What to Do If You’ve Been in a Virginia Jackknife Truck Accident
Unlike a minor fender bender, jackknife accidents often result in a severe financial burden for victims—from medical debts to out-of-pocket costs not covered by insurance and mounting bills if you aren’t able to immediately return to work. You may need to seek compensation covering:
- Amputations or disfigurement
- Broken bones
- Cuts and lacerations
- Economic damages like the inability to work during your hospital stay or loss of future earning capacity
- Mental health issues like PTSD, anxiety, and depression
- Ongoing expenses if you require therapy or future surgeries
- Spinal cord injuries and possible paralysis
- Traumatic brain injury, which may be either “open” if your skull is penetrated or “closed” if your brain is damaged by a sudden shift in movement and speed during the collision
After experiencing a jackknife accident, make sure to document the scene with photographs if possible and gather eyewitness contact info. You may not always be able to take these steps on your own depending on the extent of your injuries, however. No matter how hurt you feel or even if you lack any visible wounds, always visit a medical professional as soon as possible after a jackknife truck accident. You need a doctor to check for internal injuries and establish that any wounds you sustained were caused by the collision.
After seeking medical attention, it is then critical to contact an attorney with experience in accidents involving trucks, tractor-trailers, and other large vehicles. Due to the size of the cargo trucks in a jackknife accident, there are often more than just two vehicles damaged in the collision. Unfortunately, a multiple-vehicle collision can complicate recovering damages, whether you are seeking a settlement from insurance or taking the at-fault driver or trucking company to court.

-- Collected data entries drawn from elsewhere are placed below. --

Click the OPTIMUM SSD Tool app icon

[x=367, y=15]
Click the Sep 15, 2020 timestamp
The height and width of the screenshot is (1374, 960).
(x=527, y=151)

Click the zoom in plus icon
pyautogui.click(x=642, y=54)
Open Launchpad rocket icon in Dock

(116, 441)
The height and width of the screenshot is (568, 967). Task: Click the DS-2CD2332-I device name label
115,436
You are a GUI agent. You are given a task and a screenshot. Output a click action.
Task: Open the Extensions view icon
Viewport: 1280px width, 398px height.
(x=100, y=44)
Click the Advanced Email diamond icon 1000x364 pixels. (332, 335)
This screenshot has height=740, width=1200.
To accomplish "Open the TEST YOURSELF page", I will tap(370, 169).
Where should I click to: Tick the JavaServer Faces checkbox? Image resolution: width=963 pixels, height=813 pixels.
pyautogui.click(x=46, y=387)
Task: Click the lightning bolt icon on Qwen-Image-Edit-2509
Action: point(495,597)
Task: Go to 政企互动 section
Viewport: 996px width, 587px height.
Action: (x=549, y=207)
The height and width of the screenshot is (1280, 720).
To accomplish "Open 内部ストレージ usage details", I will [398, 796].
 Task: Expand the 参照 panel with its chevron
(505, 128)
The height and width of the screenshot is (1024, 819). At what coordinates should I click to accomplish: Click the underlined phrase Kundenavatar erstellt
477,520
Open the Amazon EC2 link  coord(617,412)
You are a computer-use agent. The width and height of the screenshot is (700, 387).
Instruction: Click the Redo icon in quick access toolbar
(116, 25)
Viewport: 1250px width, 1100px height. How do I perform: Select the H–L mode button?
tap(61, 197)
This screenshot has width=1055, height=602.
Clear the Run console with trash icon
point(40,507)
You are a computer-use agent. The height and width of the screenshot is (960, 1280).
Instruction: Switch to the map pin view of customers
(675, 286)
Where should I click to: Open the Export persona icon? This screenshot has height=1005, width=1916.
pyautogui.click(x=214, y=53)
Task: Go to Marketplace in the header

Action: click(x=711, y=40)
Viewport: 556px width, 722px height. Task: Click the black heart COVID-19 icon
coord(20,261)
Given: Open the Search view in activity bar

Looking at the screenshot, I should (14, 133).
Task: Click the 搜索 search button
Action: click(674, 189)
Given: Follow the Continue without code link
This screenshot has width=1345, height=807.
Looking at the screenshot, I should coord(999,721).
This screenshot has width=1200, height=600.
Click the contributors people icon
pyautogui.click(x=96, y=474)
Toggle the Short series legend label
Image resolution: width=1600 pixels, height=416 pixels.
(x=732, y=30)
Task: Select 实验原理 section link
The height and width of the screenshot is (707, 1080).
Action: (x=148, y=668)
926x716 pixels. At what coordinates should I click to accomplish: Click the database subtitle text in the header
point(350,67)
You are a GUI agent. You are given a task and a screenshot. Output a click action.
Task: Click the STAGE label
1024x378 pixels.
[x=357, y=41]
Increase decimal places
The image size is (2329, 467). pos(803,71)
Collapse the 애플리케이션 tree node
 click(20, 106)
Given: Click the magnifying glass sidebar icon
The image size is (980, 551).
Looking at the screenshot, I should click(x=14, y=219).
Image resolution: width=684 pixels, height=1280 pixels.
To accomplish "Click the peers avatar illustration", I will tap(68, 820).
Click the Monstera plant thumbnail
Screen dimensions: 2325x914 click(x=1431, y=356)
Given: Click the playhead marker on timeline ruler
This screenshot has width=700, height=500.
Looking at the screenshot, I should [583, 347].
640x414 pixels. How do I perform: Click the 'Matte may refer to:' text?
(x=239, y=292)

A skilled truck accident attorney can help on that front by investigating the crash and determining who is specifically at fault and how the accident occurred. The at-fault party responsible for your injury may be the crew that loaded the cargo, the trucking company who hired and trained the driver, a maintenance team, the manufacturer of a faulty part, or even another driver altogether who first hit the truck and caused the jackknife.